GIVEN EXERCISE 1.
In the rows, rewrite the lines starting with the line containing "You are a GUI" and going on through the line containing "The width and", replacing "screenshot" with "screen capture" and leaving everything else unchanged.

IBM at 2025 Symposium on VLSI Technology and Circuits
- Kyoto, Japan
About
The VLSI Symposium is a premier international conference on semiconductor technology and circuits, held from June 8th to 12th, 2025 in Kyoto, Japan. It brings together technologists and circuit designers at one venue. It offers an opportunity to interact and synergize on topics spanning the range from process technology to system-on-chip.
Why attend
We look forward to meeting you at the event and telling you more about our latest work. Our team will be presenting a series of papers in the main conference, short course lectures and workshop lectures within the conference.
Agenda
- Description:
Abstract High Performance Computing (HPC) systems and AI accelerators, while having different computing characteristics and applications, share a common need for higher performance, improved power efficiency, and flexible scalability. Chiplet and heterogeneous integration are gaining attention in both areas as technologies to meet these requirements. Chiplets optimize and partition functional blocks to manufacture chips, which improves chip yield and enables modularization of designs. On the other hand, heterogeneous integration, which integrates these separate chips in a single package at high density, enables flexible functional configurations by integrating heterogeneous devices and contributes to future system scalability. This presentation will start with the background and focus on the progress of 3D integration, which is the core of heterogeneous integration, and review the process, implementation issues, and experimental results of hybrid bonding technology, which enables higher density and lower power in die-to-die interconnections in particular.

GIVEN EXERCISE 2.
For each statement about the VLSI Symposium page, answer yes or no, and quote the words from it that decide: (a) The symposium ran from June 8th to 12th, 2025, in Kyoto. (b) Hybrid bonding is said to enable higher density and lower power in die-to-die interconnections. (c) Chiplets are said to reduce chip yield.

PROVIDED DATA.
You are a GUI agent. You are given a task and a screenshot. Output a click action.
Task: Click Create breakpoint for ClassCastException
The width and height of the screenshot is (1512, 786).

* * *

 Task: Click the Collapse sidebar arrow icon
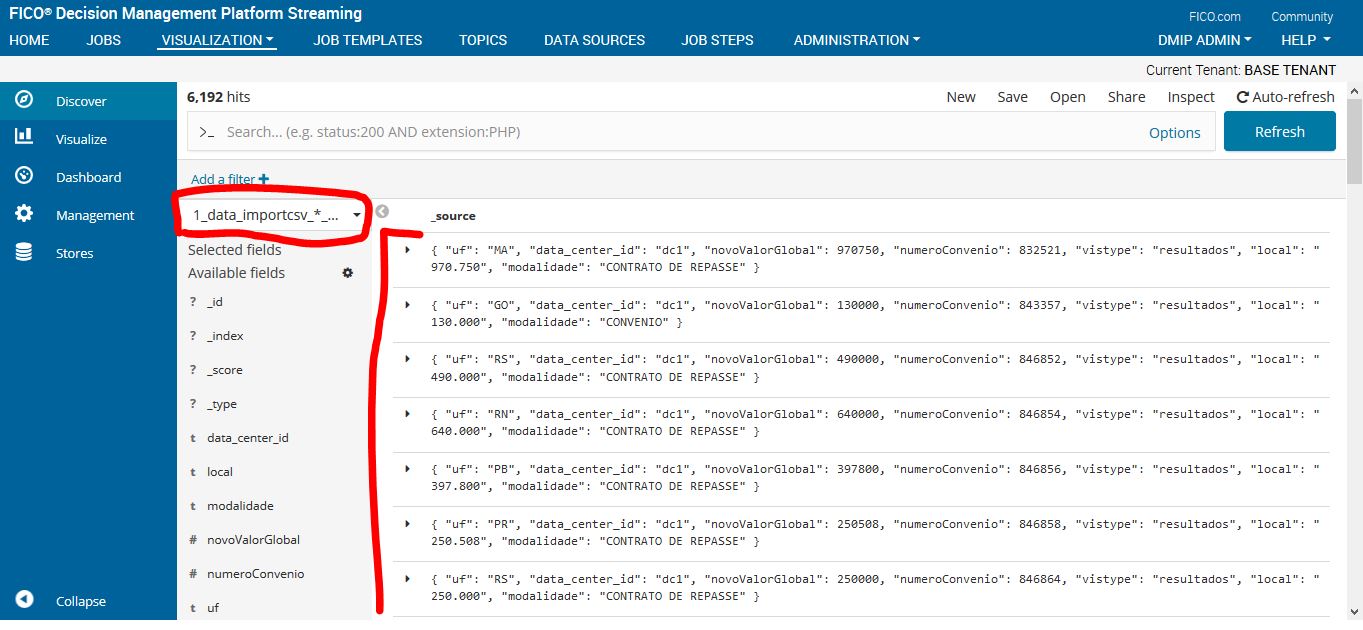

--

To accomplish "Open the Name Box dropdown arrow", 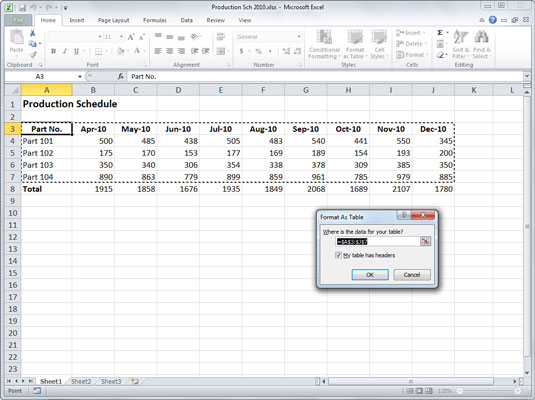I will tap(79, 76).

WRITTEN ANSWER 1.
You are a GUI agent. You are given a task and a screen capture. Output a click action.
Task: Click Create breakpoint for ClassCastException
The width and height of the screen capture is (1512, 786).

WRITTEN ANSWER 2.
(a) Yes: "held from June 8th to 12th, 2025 in Kyoto, Japan"
(b) Yes: "hybrid bonding technology, which enables higher density and lower power in die-to-die interconnections"
(c) No: "which improves chip yield"